Indeed, Singtel has started selling a variety of other consumer electronics ranging from Harman Kardon soundbars, Samsung TVs, ErgoTune chairs and even Thermomix “super kitchen machine” on its website. This means if digital banks like Grab-Singtel can build a significant regional presence, there will be more market opportunities for fund transfers and other financial transactions.

Chew is upbeat on Singtel for other reasons as well. First and foremost, with the resumption of travel, roaming revenue is set to recover. He estimates that up to half the earnings from mobile operations pre-Covid came from roaming fees.

There is also Singtel’s ongoing asset recycling strategy, with some $3 billion identified for disposal, such as mobile towers in Australia. The gains can then be reinvested in other areas such as capital expenditure for 5G networks.
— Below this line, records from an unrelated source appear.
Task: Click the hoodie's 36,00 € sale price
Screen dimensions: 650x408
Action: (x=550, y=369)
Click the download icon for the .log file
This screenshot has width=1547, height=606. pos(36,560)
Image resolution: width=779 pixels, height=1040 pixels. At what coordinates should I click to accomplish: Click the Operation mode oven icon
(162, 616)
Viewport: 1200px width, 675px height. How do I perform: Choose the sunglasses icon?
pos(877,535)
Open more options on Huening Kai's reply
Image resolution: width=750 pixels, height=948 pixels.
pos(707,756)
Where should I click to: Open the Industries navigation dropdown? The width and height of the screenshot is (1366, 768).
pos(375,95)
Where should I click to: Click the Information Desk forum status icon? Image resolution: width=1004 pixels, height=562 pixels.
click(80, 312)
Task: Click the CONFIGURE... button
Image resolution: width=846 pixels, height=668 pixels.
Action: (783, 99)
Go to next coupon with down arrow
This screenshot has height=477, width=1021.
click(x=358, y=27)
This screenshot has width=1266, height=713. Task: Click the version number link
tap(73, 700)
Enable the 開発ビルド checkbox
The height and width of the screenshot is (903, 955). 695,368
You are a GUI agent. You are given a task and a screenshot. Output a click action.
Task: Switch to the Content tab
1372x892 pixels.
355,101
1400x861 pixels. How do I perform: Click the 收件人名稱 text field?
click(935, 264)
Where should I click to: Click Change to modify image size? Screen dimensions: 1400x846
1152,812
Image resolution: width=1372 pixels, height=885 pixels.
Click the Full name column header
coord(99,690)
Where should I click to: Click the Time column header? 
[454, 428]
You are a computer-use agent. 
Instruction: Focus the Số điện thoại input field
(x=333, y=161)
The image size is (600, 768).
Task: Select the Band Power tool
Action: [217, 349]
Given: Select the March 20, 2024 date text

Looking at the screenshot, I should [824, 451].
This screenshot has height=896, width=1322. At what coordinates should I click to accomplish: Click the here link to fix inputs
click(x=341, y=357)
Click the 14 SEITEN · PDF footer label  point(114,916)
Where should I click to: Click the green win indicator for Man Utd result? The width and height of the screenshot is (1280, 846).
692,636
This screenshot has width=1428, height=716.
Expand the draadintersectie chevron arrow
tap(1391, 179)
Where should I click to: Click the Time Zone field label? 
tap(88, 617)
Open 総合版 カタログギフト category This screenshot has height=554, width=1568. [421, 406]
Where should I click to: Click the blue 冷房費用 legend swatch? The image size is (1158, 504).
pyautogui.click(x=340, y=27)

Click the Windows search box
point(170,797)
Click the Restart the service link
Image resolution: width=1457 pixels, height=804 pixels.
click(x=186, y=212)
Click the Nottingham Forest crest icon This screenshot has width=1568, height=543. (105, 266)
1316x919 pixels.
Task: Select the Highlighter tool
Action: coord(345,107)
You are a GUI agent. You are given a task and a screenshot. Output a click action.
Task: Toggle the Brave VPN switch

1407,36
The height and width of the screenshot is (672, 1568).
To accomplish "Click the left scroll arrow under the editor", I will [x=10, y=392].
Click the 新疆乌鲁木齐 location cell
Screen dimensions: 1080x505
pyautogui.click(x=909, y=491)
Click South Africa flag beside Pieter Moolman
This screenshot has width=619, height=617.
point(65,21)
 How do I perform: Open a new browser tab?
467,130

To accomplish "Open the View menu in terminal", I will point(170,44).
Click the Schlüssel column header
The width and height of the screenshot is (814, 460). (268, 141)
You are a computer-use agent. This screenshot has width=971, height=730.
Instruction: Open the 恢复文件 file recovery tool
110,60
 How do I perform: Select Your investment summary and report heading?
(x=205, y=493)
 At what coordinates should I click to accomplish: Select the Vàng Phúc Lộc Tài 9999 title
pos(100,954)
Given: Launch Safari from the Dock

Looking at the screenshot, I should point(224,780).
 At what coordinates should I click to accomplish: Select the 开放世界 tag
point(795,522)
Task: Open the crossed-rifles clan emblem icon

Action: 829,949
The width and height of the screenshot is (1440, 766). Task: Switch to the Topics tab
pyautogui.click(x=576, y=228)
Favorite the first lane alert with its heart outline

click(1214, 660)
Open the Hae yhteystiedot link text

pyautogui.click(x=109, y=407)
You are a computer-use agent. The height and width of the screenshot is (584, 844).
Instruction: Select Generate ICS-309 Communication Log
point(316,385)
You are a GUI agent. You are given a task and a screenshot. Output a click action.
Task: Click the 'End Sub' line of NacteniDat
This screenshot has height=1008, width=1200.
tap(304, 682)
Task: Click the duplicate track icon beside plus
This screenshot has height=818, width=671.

Singtel recently refuted reports coming out from India that it is looking to sell shares in its associate Bharti Airtel but Chew says he isn’t surprised that Singtel would want to crystalise a bit of the value in Bharti.

Another stock pick for Chew is recruitment agency HRnetGroup, which has an extensive presence across the region including China and Japan. It has two key business segments: recruitment for permanent postings and hiring for temporary staffing. With economic activity picking up after the pandemic, many businesses are finding it difficult to fill positions. The company also has a cash balance of some $300 million, equivalent to 40% of its market value, extensive reach and long-term ties with companies.

Recently-listed Yangzjiang Financial Holding (YFH), an investment firm spun off from Yangzijiang Shipbuilding Holdings, is another counter on Chew’s radar. The stock was listed on April 28 at 69.5 cents but dropped to a low of 39 cents on May 19. However, the stock has recovered to 53 cents as at June 8 although this is still a significant discount to its book value of $1.08 per share.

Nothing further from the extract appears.